A research team from the Institute of biomolecular chemistry of the National research council (Cnr-Icb), led by Luigia Cristino, as part of the activities of the Joint International Research Unit with the Université Laval (Quebec), directed by Vincenzo Di Marzo (Cnr-Icb), has demonstrated in a mouse model that obese young adults experience alterations in the structure and function of hippocampal circuits and the ability to perform certain cognitive tasks optimally.
The study, published in Nature Communications, shows that aberrant neurogenesis in the dentate gyrus is the cause of episodic memory dysfunction.
“Several factors are able to regulate neurogenesis in later life.
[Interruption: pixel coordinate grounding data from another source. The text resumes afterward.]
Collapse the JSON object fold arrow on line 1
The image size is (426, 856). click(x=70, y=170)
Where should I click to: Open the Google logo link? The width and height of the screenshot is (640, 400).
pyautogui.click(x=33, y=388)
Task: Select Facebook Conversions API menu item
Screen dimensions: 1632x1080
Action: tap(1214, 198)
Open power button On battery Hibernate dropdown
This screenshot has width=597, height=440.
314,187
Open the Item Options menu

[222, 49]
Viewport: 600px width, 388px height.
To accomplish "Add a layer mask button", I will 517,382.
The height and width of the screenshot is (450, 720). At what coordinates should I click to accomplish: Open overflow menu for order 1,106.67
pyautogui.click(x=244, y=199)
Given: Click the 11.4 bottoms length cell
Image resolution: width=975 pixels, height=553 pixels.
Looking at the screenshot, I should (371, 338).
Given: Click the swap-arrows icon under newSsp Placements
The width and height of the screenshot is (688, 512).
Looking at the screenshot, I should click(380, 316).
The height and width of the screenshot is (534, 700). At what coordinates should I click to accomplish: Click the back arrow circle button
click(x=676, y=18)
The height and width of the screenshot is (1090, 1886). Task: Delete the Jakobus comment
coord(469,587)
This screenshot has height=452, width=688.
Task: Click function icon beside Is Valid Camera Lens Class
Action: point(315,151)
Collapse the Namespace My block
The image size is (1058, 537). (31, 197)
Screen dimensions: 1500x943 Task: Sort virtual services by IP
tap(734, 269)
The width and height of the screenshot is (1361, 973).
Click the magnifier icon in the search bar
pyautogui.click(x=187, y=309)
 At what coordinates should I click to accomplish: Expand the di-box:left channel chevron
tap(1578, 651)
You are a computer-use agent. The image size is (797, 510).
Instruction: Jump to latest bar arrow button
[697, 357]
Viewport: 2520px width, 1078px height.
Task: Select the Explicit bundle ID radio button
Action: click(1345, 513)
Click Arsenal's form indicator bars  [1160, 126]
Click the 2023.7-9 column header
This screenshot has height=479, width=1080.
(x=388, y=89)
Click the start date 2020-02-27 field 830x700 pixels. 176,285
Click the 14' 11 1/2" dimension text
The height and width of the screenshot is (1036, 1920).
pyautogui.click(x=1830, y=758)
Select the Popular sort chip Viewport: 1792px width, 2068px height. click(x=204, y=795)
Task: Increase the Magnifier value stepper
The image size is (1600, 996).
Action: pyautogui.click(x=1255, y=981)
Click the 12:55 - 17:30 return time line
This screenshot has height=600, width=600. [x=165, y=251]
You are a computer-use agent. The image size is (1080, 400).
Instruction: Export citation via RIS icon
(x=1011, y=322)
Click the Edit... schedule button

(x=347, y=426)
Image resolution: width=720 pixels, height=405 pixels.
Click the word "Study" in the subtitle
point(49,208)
Our study has identified in particular two molecules, the neuropeptide orexin and the endocannabinoid 2-arachidonoylglycerol, as responsible for altering neurogenesis and the normal functioning of the episodic memory circuit,” explains Luigia Cristino. “The study provides the anatomic-functional bases for the changes in hippocampal activities found by neuroimaging techniques in young adult subjects with high Bmi (Body Mass Index), who show reduced ability in the cognitive performances requiring a correct functioning of episodic memories. The effect adds to the growing evidence that cognitive disorders, which accompany obesity, may be present early in adult life”.
According to Who figures, 1.4 billion adults, 35% of the world’s population, are overweight, half a billion adults are obese, and childhood obesity is expected to increase by 60% over the next decade.
“This scenario looks disturbing in light of the fact that episodic memory, which is shown to be altered in the obese subjects in our animal model study, influences an individual’s decision-making processes, in the area of behaviour but also food choices,” Cristino continues. “The data from this research confirm that in the balance between hunger and satiety – to a certain extent governed by chemical signals such as hormones, endocannabinoids, neuropeptides, etc. – psychological factors also play a crucial role. Indeed, people tend to eat more in front of a Tv screen, when they are passively distracted and their episodic memory is less involved”.
In other words, it is possible that being overweight makes it more difficult to remember what and how much you have eaten, paradoxically increasing the likelihood of overeating.
“Understanding how we instinctively regulate our consumption and eating behaviour is becoming increasingly important, in order to develop anti-obesity therapeutic strategies aimed at regulating the molecules responsible for altering neurogenesis, in particular through the endocannabinoid system, which, in its extended conception, also involves another important player in the aetiology of obesity, the intestinal microbiota,” concludes Vincenzo Di Marzo, co-author of the study.